## Artikel
◆ ◆ ◆ ◆ ◆ ◆ ◆

- Streik und Großdemo in Brüssel gegen Verlust von 3000 Jobs bei Audi
- Millionen Arbeitsplätze in Europa bedroht: Autoindustrie schlägt Alarm
- Deutsche Werke von VW, Opel, Ford und Tesla alle nicht ausgelastet
„Deindustrialisierung in Europa“
Schließung von Audi-Werk löst Massenproteste und Streiks aus: Blaupause für Volkswagen-Krise?
Die Schließung des Audi-Werks in Brüssel trifft auf massiven Widerstand. Die Angst vor einem industriellen Niedergang in Europa wächst.
Brüssel – Die belgische Hauptstadt Brüssel könnte ein Vorbild für das sein, was Deutschland erwartet, wenn Volkswagen tatsächlich ein Werk im Land schließt. Eine Großdemonstration mit einer erwarteten Teilnehmerzahl zwischen 10.000 und 15.000 Menschen ist für Montag, den 16. September, geplant, um gegen die vorgesehene Schließung des Audi-Werks in Brüssel zu protestieren. Als Zeichen der Solidarität wird auch der öffentliche Nahverkehr in der belgischen Metropole bestreikt. Tram, Metro und Busse fahren nur begrenzt.
Streik und Großdemo in Brüssel gegen Verlust von 3000 Jobs bei Audi
Der Streik und die Großdemonstration richten sich jedoch nicht nur gegen die Werksschließung bei Audi, sondern auch gegen das Gefühl des Niedergangs in Europa. Die belgischen Gewerkschaften FGTB-CSC-CGSLB sehen den Fall Audi als „nur die Spitze des Eisbergs, wenn es um die weit verbreitete Deindustrialisierung in Europa und Belgien geht“, so die Brussels Times. Daher fordern die Gewerkschaften eine „Politik der Reindustrialisierung“.
Die belgische Klimakoalition, eine Allianz aus 90 sozialen Organisationen, die sich für die Klimapolitik einsetzen, bekundete ebenfalls ihre Solidarität mit all denjenigen, die unter „die Entscheidungen der Volkswagen Gruppe leiden“. Der Verlust von 3.000 Arbeitsplätzen sei ein „Symbol eines gescheiterten Strukturwandels“, zitiert die Brussels Times die Organisation.

◆ ◆ ◆ ◆ ◆ ◆ ◆

## Bereitgestellte Daten
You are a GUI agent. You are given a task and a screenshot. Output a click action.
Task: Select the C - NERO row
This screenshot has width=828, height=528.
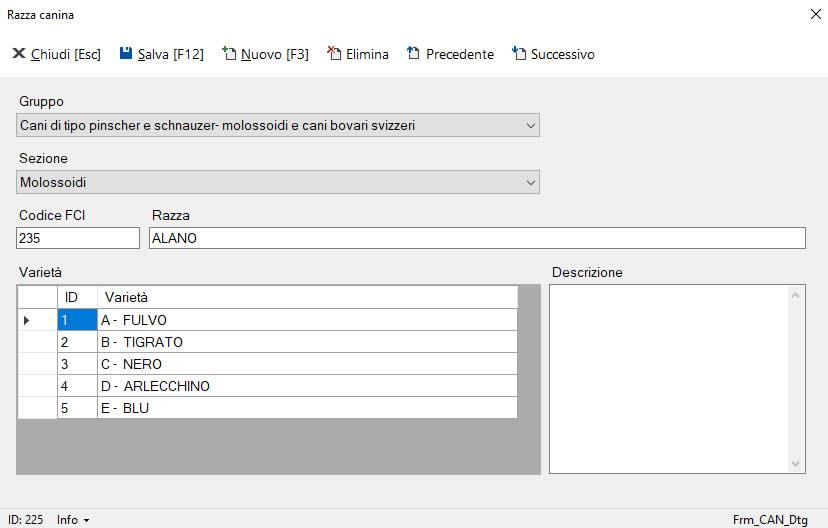306,364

◆ ◆ ◆ ◆ ◆ ◆ ◆

## Aufgabenziel
Beantworten Sie anhand des Artikels die folgenden Fragen:
(a) Mit wie vielen Teilnehmern wird bei der Großdemonstration in Brüssel gerechnet?
(b) Welche Politik fordern die belgischen Gewerkschaften FGTB-CSC-CGSLB?
(c) Aus wie vielen sozialen Organisationen besteht die belgische Klimakoalition?

## Schriftliche Lösung
(a) Zwischen 10.000 und 15.000 Menschen.
(b) Eine „Politik der Reindustrialisierung“.
(c) Aus 90 sozialen Organisationen.